As I have said many time before, days spent working from home merge into one. Doubly so when the weather is cold and grey, and so I cannot be encouraged to go out for a walk, not even to get to the end of the street.
I tell myself I'll go on Wednesday as its supposed to be brghter.
We shall see.
For Jools, things have quietened down at work now she has Donna, which means not rushing out in the morning an hour before dawn in order to try to catch up. Though I can confirm I did not hear the alarm go off, hear Jools get up, feed the cats, Poppy jump off the bed, Poppy jump back on the bed and go back to sleep on my legs. I wake again with Jools having turned the heating on and going for a shower.
It was six already.
I get up and go down to make coffee, the cats are already making their days beds up and having a wash.
So, time for work. And another day of document reviewing ahead.
I am not really achieving anything, other than confirming how out of control things are. As I get to the end of what I think is the last document there is a reference for another one. Is there no end to this madness, I screamed into the darkness.
I drink coffee, though less now. Just two in the morning before switching to tea. Reduces sugar intake I suppose.
The highlight of the day is the delivery of two ceramic backing trays, as I am to cook cauliflower cheese this week, and our metal pan got ruined in an oven related incident. Don't ask.
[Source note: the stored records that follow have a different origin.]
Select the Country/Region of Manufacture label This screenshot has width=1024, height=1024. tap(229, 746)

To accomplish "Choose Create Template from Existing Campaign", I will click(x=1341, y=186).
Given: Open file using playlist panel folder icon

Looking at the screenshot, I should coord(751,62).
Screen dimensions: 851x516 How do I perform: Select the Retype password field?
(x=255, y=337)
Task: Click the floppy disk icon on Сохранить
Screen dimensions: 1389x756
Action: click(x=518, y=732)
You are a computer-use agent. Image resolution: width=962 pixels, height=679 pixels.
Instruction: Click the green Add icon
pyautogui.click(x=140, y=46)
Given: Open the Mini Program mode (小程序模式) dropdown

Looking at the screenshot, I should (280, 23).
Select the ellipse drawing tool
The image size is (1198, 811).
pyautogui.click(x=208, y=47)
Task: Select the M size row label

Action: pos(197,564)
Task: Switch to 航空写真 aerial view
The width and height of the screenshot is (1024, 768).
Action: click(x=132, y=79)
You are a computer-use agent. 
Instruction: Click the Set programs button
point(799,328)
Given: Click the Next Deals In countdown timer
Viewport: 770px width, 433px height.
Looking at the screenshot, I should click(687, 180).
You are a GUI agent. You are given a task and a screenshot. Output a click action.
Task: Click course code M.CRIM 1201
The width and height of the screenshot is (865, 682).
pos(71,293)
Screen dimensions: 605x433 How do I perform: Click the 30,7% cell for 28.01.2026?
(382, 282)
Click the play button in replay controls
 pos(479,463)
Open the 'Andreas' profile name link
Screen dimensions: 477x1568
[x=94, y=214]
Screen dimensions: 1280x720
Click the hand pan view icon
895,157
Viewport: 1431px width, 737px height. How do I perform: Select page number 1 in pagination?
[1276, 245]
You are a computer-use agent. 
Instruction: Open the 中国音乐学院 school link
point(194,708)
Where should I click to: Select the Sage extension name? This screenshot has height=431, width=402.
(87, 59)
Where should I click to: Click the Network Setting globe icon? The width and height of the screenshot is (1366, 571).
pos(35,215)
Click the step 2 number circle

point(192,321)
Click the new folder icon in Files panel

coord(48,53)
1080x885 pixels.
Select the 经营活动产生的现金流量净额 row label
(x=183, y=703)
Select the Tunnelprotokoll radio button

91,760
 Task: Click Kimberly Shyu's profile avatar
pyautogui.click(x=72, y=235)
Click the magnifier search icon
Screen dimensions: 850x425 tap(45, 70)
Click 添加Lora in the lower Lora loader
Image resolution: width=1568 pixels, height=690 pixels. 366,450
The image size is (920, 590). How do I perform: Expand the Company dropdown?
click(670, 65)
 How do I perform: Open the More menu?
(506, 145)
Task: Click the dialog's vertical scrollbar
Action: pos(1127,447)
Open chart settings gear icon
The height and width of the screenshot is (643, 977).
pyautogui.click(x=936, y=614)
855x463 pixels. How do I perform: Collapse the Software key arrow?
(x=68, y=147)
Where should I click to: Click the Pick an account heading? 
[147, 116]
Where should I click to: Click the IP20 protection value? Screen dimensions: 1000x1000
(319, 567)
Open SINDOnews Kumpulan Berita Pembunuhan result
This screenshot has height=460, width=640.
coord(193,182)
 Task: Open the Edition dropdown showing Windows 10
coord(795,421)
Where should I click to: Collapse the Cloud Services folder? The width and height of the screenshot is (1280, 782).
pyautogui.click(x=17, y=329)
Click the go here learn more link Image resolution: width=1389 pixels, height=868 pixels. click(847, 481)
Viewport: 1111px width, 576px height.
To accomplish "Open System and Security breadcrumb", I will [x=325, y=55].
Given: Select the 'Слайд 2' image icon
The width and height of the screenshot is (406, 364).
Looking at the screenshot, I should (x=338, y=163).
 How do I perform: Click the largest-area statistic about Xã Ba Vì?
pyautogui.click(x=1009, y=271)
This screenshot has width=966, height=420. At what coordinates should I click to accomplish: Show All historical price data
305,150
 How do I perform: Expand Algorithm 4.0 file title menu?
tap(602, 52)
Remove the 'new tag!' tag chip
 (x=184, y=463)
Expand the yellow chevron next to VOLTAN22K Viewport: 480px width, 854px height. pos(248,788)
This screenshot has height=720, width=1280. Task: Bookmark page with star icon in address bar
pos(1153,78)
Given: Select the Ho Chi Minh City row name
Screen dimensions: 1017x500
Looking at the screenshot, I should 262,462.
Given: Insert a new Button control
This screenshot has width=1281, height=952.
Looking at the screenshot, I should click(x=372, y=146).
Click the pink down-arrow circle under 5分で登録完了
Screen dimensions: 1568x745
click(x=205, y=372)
That's another excuse not to go out for a walk, waiting in for a delivery.
Next week we're going out to the dining club with Bev and Steve next door, so I go round to confirm their menu choices, and Bev and i chat about music and football. She's the Liverpool fan and so I hear her shout when they score, three seconds ahead of the feed I watch.
Talking of exciting, we had plans for the evening, so I had to have dinner done on time. At one point she called and I checked the traffic radar to guide her via the less jammed way back.
Traffic was dreadful for Jools, it took her until six to get home, by which time I had made the batter for fritters and just about finished cooking.
After eating, Jools got changed and we were out, off to Deal for a gig.
Paul Jones has been a figure on the UK music scene since 1962. He sang with Manfred Mann before going solo and then forming the Blues Band at the end of the 70s. He also hosted a blues show on Radio 2 for decades. He was on tour with the guitarist from the Blue Band, Dave Kelly, for a night of blues and chat about blues.
Dave has a long histroy with the blues, going back to Ken Colyer's Jazz club, where he played. He has also seen most of the blues greats and played with many too.
The Astor is a small theatre, we were in the VIP setas n the balcony, sharing the small table with an older couple, one of whom has a bad BO problem.
So it goes.
The show began at eight, and each song was introduced with stories about the writer or how they came to play it or both. It was all rather lovely, and it struck me this is a last chance to peer back to the birth of what was called beat music, but begat The Beatles and of course, the Rolling Stones. The link with Ken Colyer takes that back to the 1950s and the battle between trad and Dixie jazz, and it was Ken who went to New Orleans, played with the real greats there, and brought back the idea of the breakdown session, that he called "skiffle".
The rest is history and rock and roll.
We left at ten, they'd not quite finished, but Jools was pooped, and we had work in the morning.
We drove home through deserted Deal and Walmer and back to St Maggies, then to bed.